Shooting a free throw is a random process, so we can simulate whether Chet would successfully make all three free throws.

**Question 6.** Since Chet has an 86.5% free throw success rate, we need to decide whether he would make 86 or 87 out of 100 free throws. Choose either 86 or 87 and assign it to the variable `make`.

In [None]:
make <- ...

Run the code below to create a vector with either 86 or 87 `1`s (representing successful free throws) and 14 or 13 `0`s (representing missed free throws).

In [None]:
## Calculate the number of missed free throws by 
## subtracting the made free throws from 100
miss <- 100 - make

## Create a vector named ft (free throws) with the 
## specified number of successes (1s) and misses (0s)

## rep(1, make) generates a sequence of 'make' 1s, representing successful free throws
## rep(0, miss) generates a sequence of 'miss' 0s, representing missed free throws
ft <- c(rep(1, make), rep(0, miss))
ft

We can use the `ft` vector to randomly draw three values, simulating Chet taking three free throws. For each trial, we tally the number of successful shots (makes). We then store the result from each trial in a vector, repeating this process across multiple trials. Finally, we can visualize the distribution of successful shots and calculate the proportion of times Chet made all three free throws.

In [None]:
## Function to simulate Chet shooting three free throws across multiple trials
sim_fts <- function(ft_vector=ft, trials=10) {
    
  ## Initialize a vector to store the number of makes for each trial
  results <- integer(trials)
  
  ## Loop through each trial
  for (i in 1:trials) {
    
    ## Draw three random values from the ft_vector to simulate three free throws
    shots <- sample(ft_vector, 3, replace=TRUE)
    
    ## Count the number of makes (1s) and store it in the results vector
    results[i] <- sum(shots)
  }
  
  ## Return the results vector with the number of makes per trial
  return(results)
}

**Question 7.** Ask ChatGPT to explain the code 

```
sample(ft_vector, 3, replace = TRUE)
```

specifically focusing on the `replace = TRUE` parameter. Then, create a Markdown cell below and enter your prompt and ChatGPT’s explanation.

Run the cell below.

In [None]:
outcomes <- sim_fts()
outcomes

**Question 8.** Interpret the output from the previous code cell within the context of the simulation.

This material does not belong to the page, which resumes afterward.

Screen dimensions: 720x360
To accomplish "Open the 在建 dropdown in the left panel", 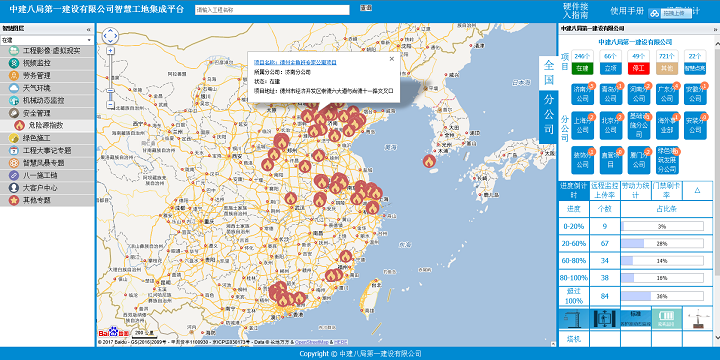I will (47, 40).
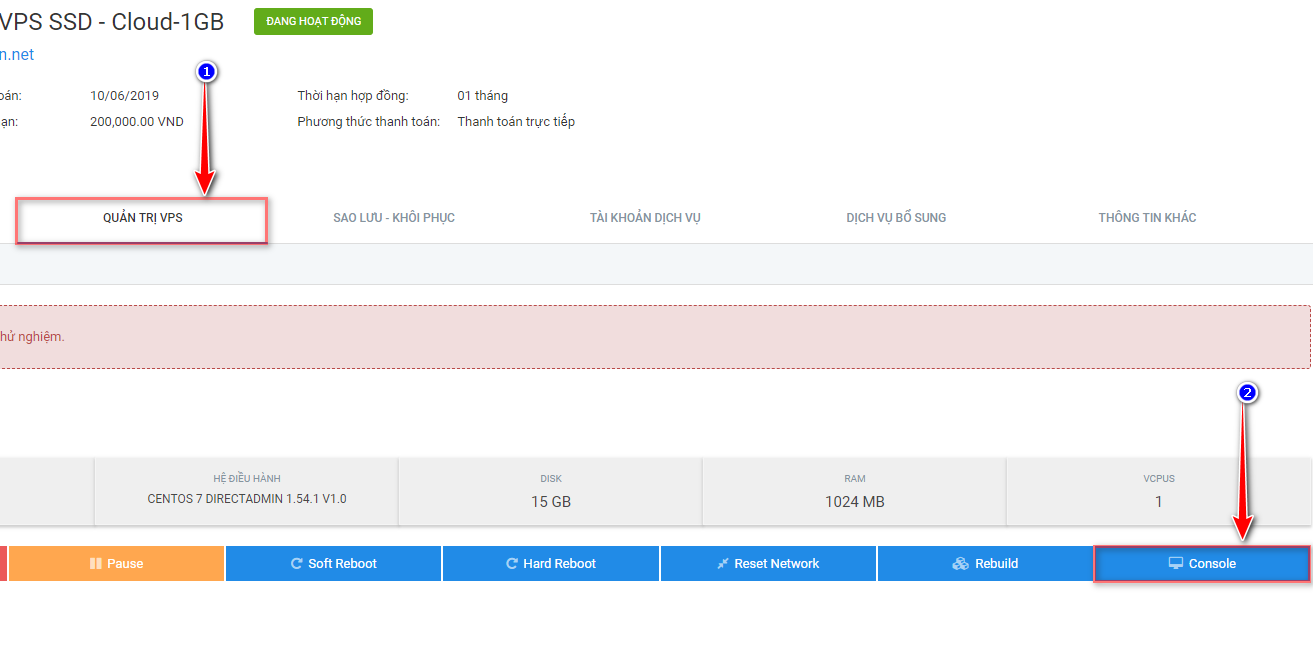Click the blue number 1 annotation marker

[207, 72]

**_CLICK HERE TO ENTER YOUR ANSWER, REPLACING THIS TEXT._**

Run the cell below.

In [None]:
outcomes <- sim_fts(trials=1000)

g <- ggplot(data=as.data.frame(outcomes), aes(x=outcomes))
g + geom_bar()

prop_0 <- round(sum(outcomes == 0) / length(outcomes), 2)
prop_1 <- round(sum(outcomes == 1) / length(outcomes), 2)
prop_2 <- round(sum(outcomes == 2) / length(outcomes), 2)
prop_3 <- 1 - (prop_0 + prop_1 + prop_2)

print(paste("The proportion of trials with 0 made free throws is", prop_0))
print(paste("The proportion of trials with 1 made free throw  is", prop_1))
print(paste("The proportion of trials with 2 made free throws is", prop_2))
print(paste("The proportion of trials with 3 made free throws is", prop_3))

**Question 9.** Interpret the output from the previous code cell within the context of the simulation and the number of trials.

**_CLICK HERE TO ENTER YOUR ANSWER, REPLACING THIS TEXT._**

**Question 10.** Not all NBA coaches support the strategy of fouling at the end of a game to prevent a three-point attempt. Imagine you are part of the data analytics team, presenting this simulation to the coach. Based on the results from this simulation and the outcome of the Golden State Warriors vs. Oklahoma City Thunder game, would you recommend fouling in this situation? Enter your recommendation in the Markdown cell below.

**Note:** Despite Stephen Curry’s extraordinary shooting, Golden State ultimately lost the game in overtime, 136 to 138.

**_CLICK HERE TO ENTER YOUR ANSWER, REPLACING THIS TEXT._**

## Submission

Make sure that all cells in your assignment have been executed to display all output, images, and graphs in the final document.

**Note:** Save the assignment before proceeding to download the file.

After downloading, locate the `.ipynb` file and upload **only** this file to Moodle. The assignment will be automatically submitted to Gradescope for grading.